Published November 13, 2022
Breeder holds 4 bichon havanais puppies at 4 weeks

Finding the right puppy is a big deal. If you're going to bring home a furry friend for life, you want to make sure your pet comes from a responsible breeder who's doing everything they can to ensure their litter of puppies have the best quality of life. But how do you know who's a good breeder and who isn't? That's where we come in.

Where to Find a Reputable Breeder

To find a reputable breeder who really cares about their dogs, you need to do your research. If you ask around, your local dog club members may be able to suggest a good breeder in your area. If they have purchased dogs from a particular breeder, you can likely meet the dogs, and if they're happy, you can take that as a good sign. Being able to visit with dogs from a breeder before you buy is a great way to find out if their dogs are worth it.

You could also look up the breed standards for your desired breed and call or email any owners of the same type of dog that live near you. Finding other owners might require some sleuthing. Try online resources, social media, and above all, check with the national breed club for your chosen breed.
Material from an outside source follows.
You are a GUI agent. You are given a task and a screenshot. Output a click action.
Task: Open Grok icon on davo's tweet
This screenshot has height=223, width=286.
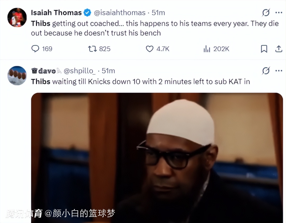click(266, 71)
Almost all maintain a list of vetted breeders. You still have to look into their operation and puppies, but it can give you a place to start.

Most larger breeders of purebred dogs take out ads for their dogs, either in print (which is increasingly rare), or online, through clubs and media outlets online. You might find an excellent breeder and wonderful dogs this way, but there is something to be said for smaller breeders who limit the amount of puppies they produce in a given year. Smaller breeders may not have the resources or inclination to take out ads, and this alone does not necessarily mean they are better or worse than breeders who operate at a larger scale.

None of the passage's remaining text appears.